Genes point to varied diabetes subtypes
By LAURAN NEERGAARD
You've heard of Type 1 and Type 2 diabetes, but what about a kind called MODY? Diabetes is undergoing a genetics revolution that suggests there actually are many subtypes of the disease.
The discoveries already trigger important changes in treatment for a fraction of patients with some rare diabetes types caused by single genes gone awry — if they have a doctor aware of the findings.
"We've got a whole group of diabetologists who have never heard of this," laments Dr. Andrew Hattersley, a British physician-scientist who pioneered how to treat single-gene subtypes collectively known as MODY.
Yet the vast majority of diabetes is caused by complex interactions among numerous genes and modern lifestyles — and a flurry of genetic discoveries in the past year finally points to new ways of attacking the epidemic.
So this week, U.S. health officials are bringing 20 drug companies together with international gene specialists to jump-start the hunt for new therapies.
"We're trying to inspire some really creative thinking," says Dr. Francis Collins, gene chief at the National Institutes of Health, who organized the first-of-a-kind meeting.
Why does diabetes strike one person who's overweight but not another who's equally heavy? Why does one diabetic need dialysis while another has healthy kidneys despite decades of bad blood sugar? The newest gene work suggests there likely are even more subtypes that explain those differences, and that in turn may require personalized treatment just as MODY does.
Some 21 million Americans have diabetes, meaning their bodies cannot properly turn blood sugar into energy. Either they don't produce enough insulin or don't use it correctly.
With the Type 1 form, the body's immune system attacks insulin-producing pancreatic cells, so that patients require insulin injections to survive. It usually, but not always, strikes in childhood.
With the most common Type 2 form, the body gradually loses its ability to use insulin, so the confused pancreas churns out extra until eventually its cells wear out. Most at risk are the overweight.
Genetics research is showing diabetes is far more complicated than those simple demarcations:
_First there's MODY, shorthand for six different subtypes thought to account for 2 percent of all diabetes. Each is caused by a single, different gene. Suspicions arise when patients are extra hard to treat, especially skinny people diagnosed with Type 2 diabetes or young adults with diabetic relatives who abruptly seem to develop Type 1.
Consider Dan Humphries of Shawbury, England, who at age 16 was diagnosed with Type 1. His mother, a nurse with diet-controlled diabetes, questioned the diagnosis. But doctors insisted he was too skinny for other diabetes. They prescribed insulin that had Humphries passing out from low blood sugar even with small doses.

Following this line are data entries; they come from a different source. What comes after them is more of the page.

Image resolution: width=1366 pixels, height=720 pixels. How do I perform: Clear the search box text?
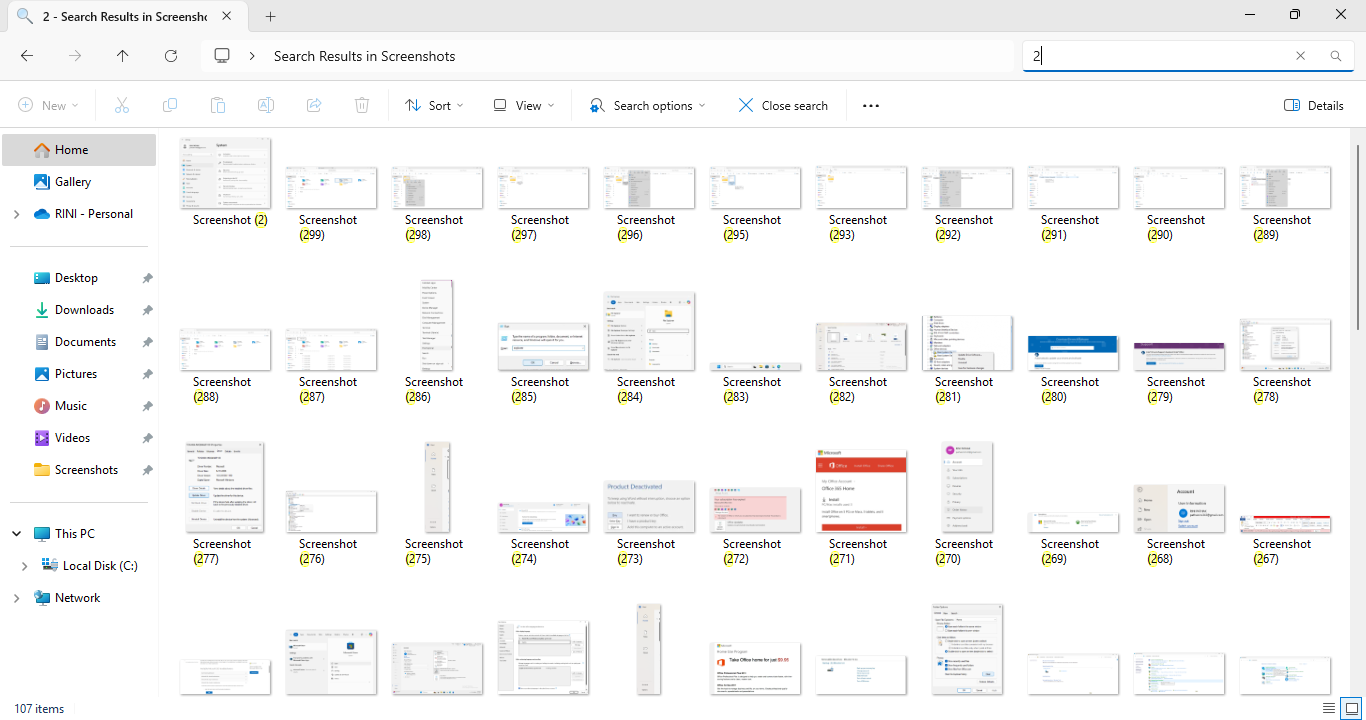1300,56
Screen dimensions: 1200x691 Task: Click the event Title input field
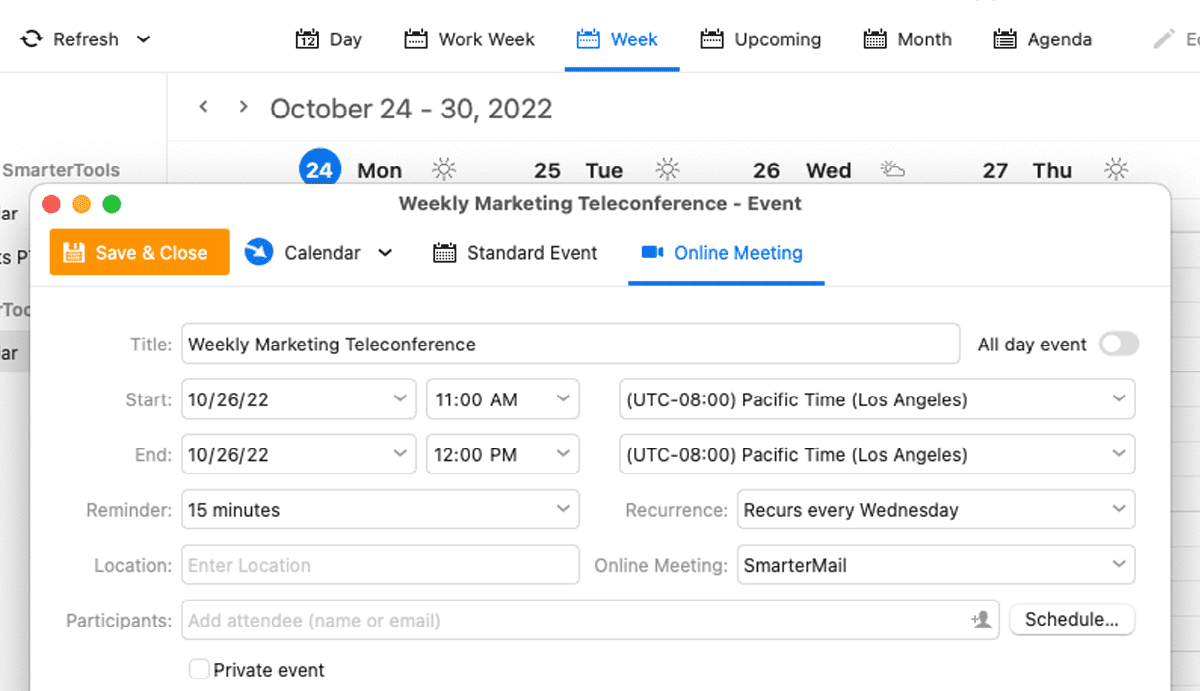(x=570, y=344)
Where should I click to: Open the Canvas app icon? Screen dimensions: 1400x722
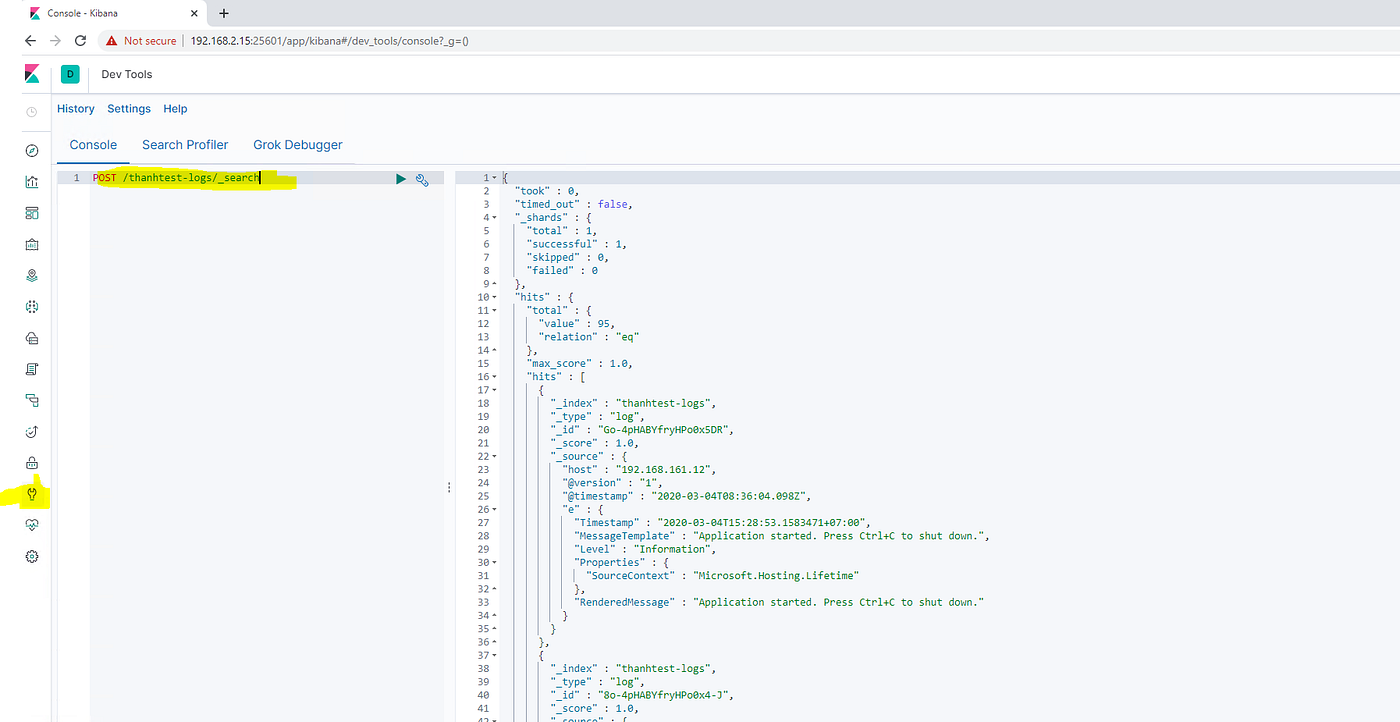[31, 243]
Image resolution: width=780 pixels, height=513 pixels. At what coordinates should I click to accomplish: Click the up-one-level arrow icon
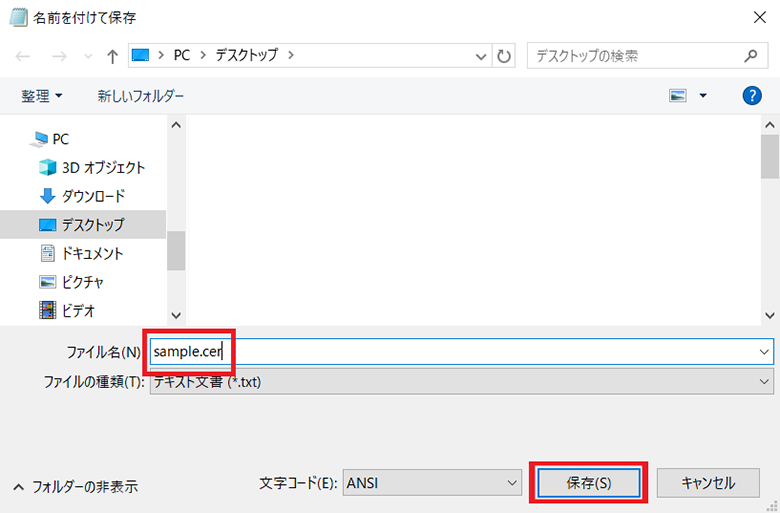pos(112,56)

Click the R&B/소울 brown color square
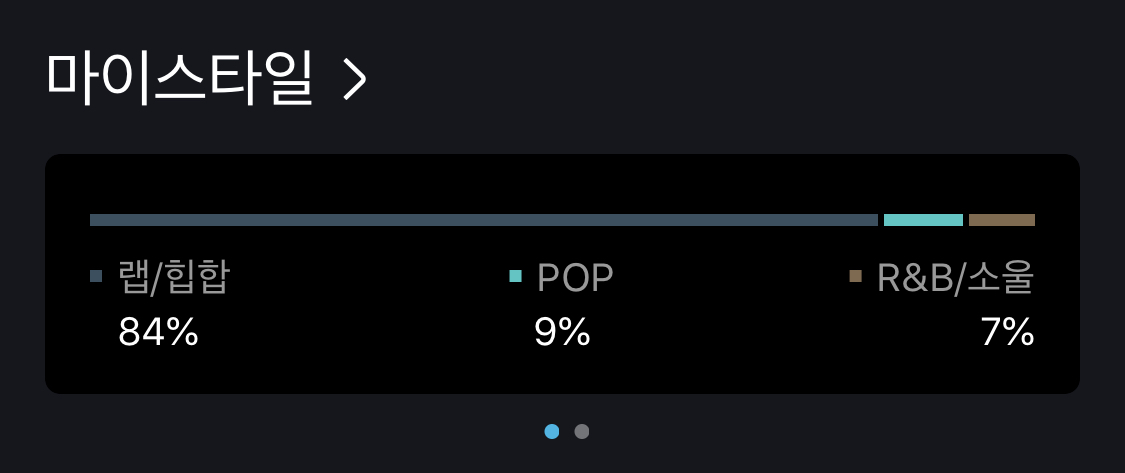tap(855, 276)
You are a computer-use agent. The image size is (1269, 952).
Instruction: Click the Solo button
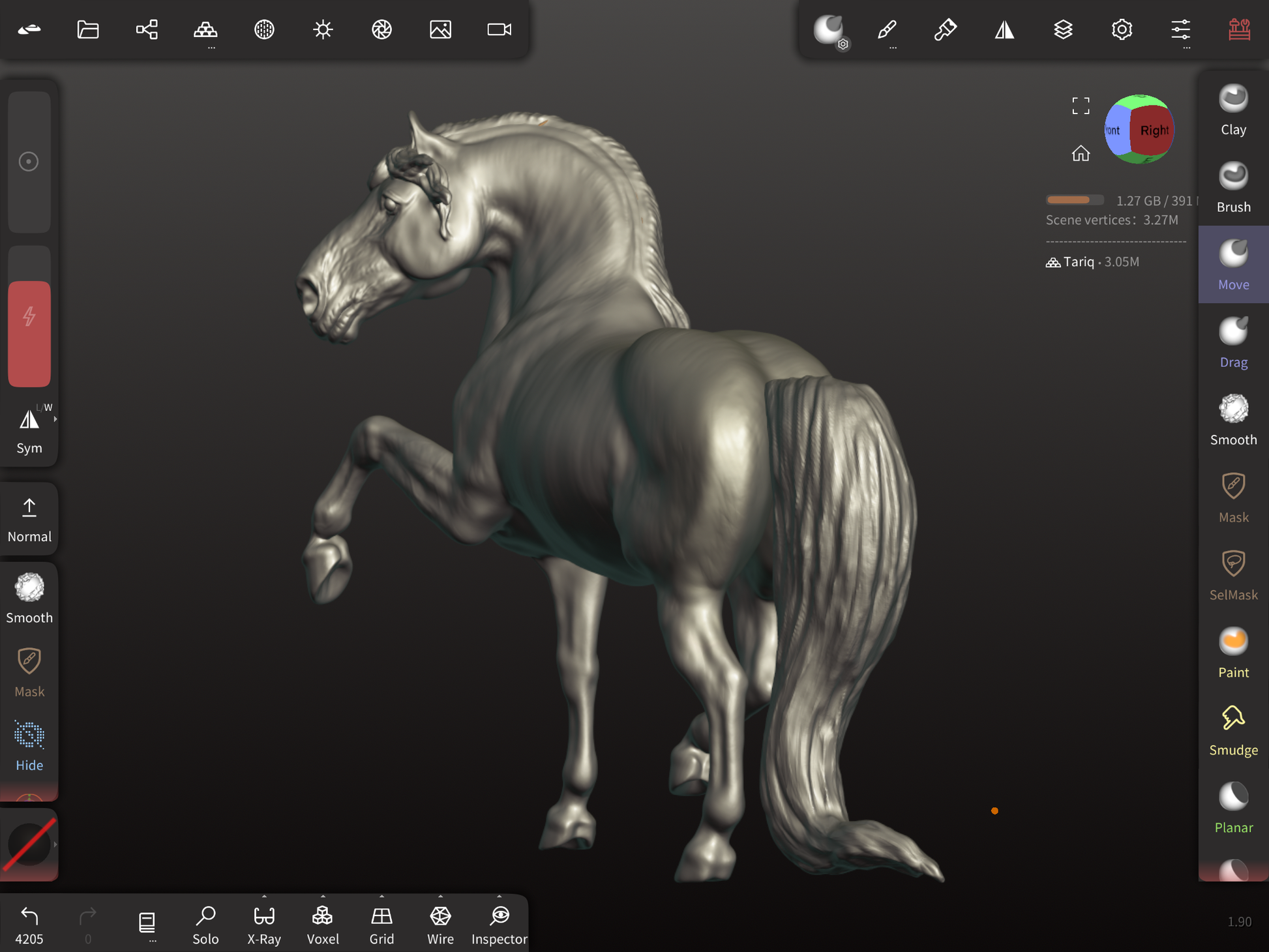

His mother sought out Britain's Peninsula Medical Center in Exeter, where Hattersley performed a gene test that showed Humphries' pancreas actually can make its own insulin. But a gene called HNF1-alpha was essentially putting that production to sleep.
Over a decade of research, Hattersley had found that old diabetes drugs called sulfonylureas neutralize that gene so insulim production resumes. Sure enough, Humphries, now 19, is fine with a quarter-tablet morning and night.
_That brings us to the 16 genes discovered so far to play a role in Type 2 diabetes, and at least 14 in Type 1.
Surprisingly, the Type 2 genes don't affect how the body uses insulin, thought to be the trigger. Instead, they alter how the pancreas makes insulin in the first place, explains Dr. David Altshuler of Harvard and the Massachusetts Institute of Technology.
So how healthy your pancreas starts out could determine how vulnerable you are to other diabetes triggers, like getting fat.
Collins points to one potential drug target: A gene with the sole job of getting zinc to insulin-creating cells. Zinc's a key part of the recipe; too little or too much, and insulin isn't secreted.
But randomly choosing a gene to target is "a shot in the dark," cautions Eric Schadt of Merck & Co., who will urge another approach at this week's meeting, hosted by the National Disease Research Interchange.
Monday in the journal Nature, Schadt reports finding how multiple genes work together in computer-like networks that suggest which will be master control switches — and thus good drug targets. Already, Merck has begun checking whether one network of obesity genes really might predict which overweight people get diabetes.